Forlì, opere d’arte da tutto il mondo per la mostra “Ulisse. L’arte e il mito”

Forlì

FORLÌ. «Siamo andati a cercare opere in tutto il mondo… e tutto il mondo per quattro mesi, dal 15 febbraio al 23 giugno, verrà a Forlì per vederle»: parola di Gianfranco Brunelli, direttore generale delle mostre dei Musei San Domenico curate dalla Fondazione Cassa dei Risparmi di Forlì. Brunelli riassume così il grande lavoro ma anche i grandi risultati, del Comitato scientifico presieduto da Antonio Paolucci per la nuova grande mostra forlivese, “Ulisse. L’arte e il mito”.

La scelta delle opere

Tremila le opere esaminate, duecentocinquanta circa quelle poi scelte: dall’Ermitage, dal Castello di Praga, dai partner italiani ormai “storici” come i Musei Vaticani, ma anche dalla lontana Art Gallery of South Australia di Adelaide: un impegno scientifico (ed economico) enorme, al servizio di un’idea. Come sempre infatti le mostre forlivesi non si limitano ad accostare opere, pur preziose, sotto il comune denominatore di un titolo, ma mirano a dimostrare, spesso in maniera innovativa, una tesi. «Le sedici sezioni della mostra – chiarisce infatti Brunelli – esaminano il mito di Ulisse nell’arte, dalla creazione omerica a noi, in un racconto che lo mostra e lo analizza nel contesto delle diverse epoche, con l’influenza esercitata su di esso dall’arte». Ecco quindi che nella ex chiesa di San Giacomo viene ospitato il concilio degli dei: statue ellenistiche, romane, o il calco in gesso del “Poseidone (o Zeus) di Capo Artemisio” di Bruxelles. E al centro, a sensazione, la nave greca ritrovata sui fondali di Gela e mai esposta finora al pubblico: un relitto di VIII secolo a.c. che con pochissimi altri racconta caratteristiche tecniche, rotte e commerci della grecità proiettata sul Mediterraneo. A farle da contraltare nell’abside, il grande cavallo di Mimmo Paladino, strumento dell’inganno con cui il “polutropos” Odisseo riesce a vincere la resistenza di Troia.

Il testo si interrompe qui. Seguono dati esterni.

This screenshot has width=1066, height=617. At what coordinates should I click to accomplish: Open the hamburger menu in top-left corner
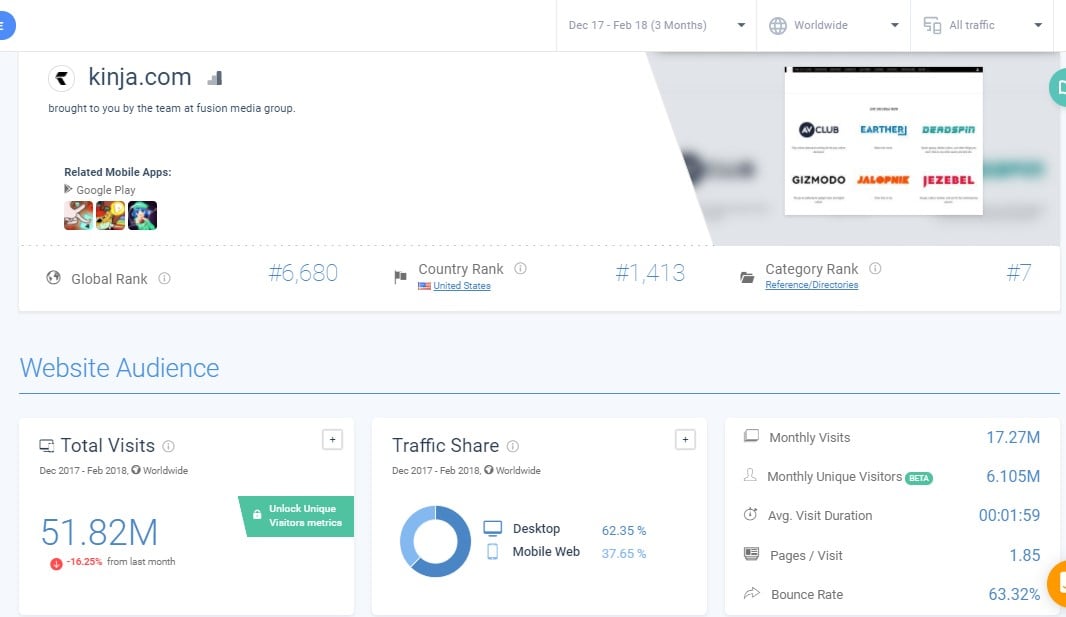coord(5,26)
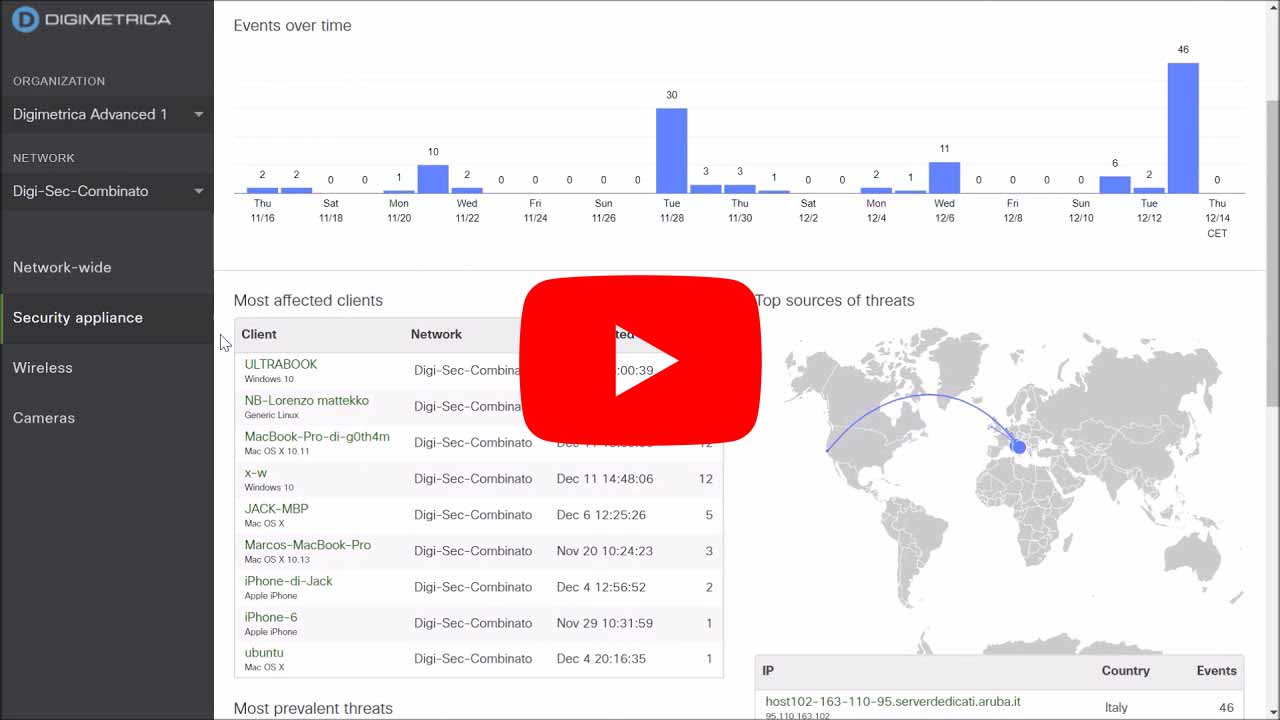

Ulisse, un mito senza tempo

“Mostre nella mostra”, le sezioni raccontano un mito senza tempo e le sue “svolte”: quella dantesca, che rielabora profondamente l’interpretazione del modello, con tutto il pensoso e doloroso «rispecchiamento vissuto dal “loico” Dante, nei confronti di una figura che antepone alla Grazia la conoscenza e la ragione». Passo passo i curatori (Francesco Leone, Fernando Mazzocca, Fabrizio Paolucci, Paola Refice e Alessia Mistretta) conducono all’arte del Cinquecento, in cui alla virtù di Ulisse gli “a fresco” e le opere di Dossi o Beccafumi associano quella del principe. Il classicismo istituisce un rapporto con l’antico attraverso Hayez, Bottani, Füssli… mentre nel ’900 l’arte con Joyce, Kafka, Pascoli fino al Primo Levi di “Se questo è un uomo”, fa di Ulisse un esule, che ha perso Itaca e cerca, prima di tutto, se stesso. «La mostra si chiude “ad anello” rispetto all’inizio – conclude Brunelli – con il busto del Museo di Sperlonga nella Sala circolare, e la video realizzazione “The Encounter” di Bill Viola, a sigillare una esperienza culturale ed emotiva, la narrazione di un viaggio di conoscenza che è quello di Ulisse ma anche il nostro: in cui il ritorno è possibile solo attraverso l’incontro». M.T.I.